--- Start of MATERIALS PROVIDED ---

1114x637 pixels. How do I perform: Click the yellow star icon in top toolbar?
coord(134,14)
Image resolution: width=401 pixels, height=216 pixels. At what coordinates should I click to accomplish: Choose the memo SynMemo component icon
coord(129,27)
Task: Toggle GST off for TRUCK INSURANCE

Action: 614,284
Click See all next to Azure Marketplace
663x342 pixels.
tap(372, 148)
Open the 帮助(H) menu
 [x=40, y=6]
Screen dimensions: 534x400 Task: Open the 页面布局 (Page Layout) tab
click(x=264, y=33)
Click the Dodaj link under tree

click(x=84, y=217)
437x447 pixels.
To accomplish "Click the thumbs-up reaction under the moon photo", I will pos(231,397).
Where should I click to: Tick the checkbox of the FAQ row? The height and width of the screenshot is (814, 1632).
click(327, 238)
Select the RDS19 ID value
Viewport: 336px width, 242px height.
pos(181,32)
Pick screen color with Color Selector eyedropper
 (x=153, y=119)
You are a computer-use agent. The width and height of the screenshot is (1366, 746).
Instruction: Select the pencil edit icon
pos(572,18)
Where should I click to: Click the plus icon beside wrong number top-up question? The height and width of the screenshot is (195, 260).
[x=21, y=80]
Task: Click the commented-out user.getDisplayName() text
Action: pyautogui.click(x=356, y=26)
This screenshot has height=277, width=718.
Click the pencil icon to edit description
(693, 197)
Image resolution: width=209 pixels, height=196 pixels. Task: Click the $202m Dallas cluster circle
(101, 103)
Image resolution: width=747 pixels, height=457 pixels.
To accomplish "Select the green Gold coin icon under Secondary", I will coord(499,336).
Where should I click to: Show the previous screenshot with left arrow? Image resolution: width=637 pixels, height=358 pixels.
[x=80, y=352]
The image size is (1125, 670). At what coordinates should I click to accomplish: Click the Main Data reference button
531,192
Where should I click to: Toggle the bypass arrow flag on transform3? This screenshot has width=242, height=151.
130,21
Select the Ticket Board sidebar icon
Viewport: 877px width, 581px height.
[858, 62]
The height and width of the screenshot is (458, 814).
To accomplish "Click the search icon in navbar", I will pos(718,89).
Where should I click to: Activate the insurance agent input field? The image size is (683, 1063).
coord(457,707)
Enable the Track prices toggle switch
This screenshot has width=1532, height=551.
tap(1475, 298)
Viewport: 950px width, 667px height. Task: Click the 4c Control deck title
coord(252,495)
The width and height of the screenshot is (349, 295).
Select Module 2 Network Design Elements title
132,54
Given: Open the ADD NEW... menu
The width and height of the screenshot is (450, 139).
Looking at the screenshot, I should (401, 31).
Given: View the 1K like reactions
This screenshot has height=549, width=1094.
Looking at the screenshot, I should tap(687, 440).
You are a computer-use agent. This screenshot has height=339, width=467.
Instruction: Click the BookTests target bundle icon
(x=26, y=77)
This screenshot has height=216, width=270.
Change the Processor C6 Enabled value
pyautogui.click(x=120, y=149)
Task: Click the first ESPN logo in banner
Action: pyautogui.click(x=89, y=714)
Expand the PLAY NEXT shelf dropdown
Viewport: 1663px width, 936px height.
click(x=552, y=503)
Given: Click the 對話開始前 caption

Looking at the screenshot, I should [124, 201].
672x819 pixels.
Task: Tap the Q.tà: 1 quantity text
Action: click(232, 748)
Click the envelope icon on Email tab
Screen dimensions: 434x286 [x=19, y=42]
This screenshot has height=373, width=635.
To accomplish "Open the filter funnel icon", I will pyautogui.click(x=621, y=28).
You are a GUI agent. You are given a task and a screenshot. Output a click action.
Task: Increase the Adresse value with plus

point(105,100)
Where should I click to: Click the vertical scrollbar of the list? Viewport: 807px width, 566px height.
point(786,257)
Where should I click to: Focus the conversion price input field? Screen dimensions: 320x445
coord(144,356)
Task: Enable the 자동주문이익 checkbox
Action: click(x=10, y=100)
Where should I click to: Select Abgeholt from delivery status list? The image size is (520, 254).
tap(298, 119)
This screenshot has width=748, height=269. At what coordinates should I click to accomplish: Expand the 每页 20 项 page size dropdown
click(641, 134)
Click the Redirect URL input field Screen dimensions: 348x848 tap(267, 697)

--- End of MATERIALS PROVIDED ---

## EXERCISE OBJECTIVE
Count the lines in the material above that contain the string "input". Reply with the number only.

## EXERCISE ANSWER
3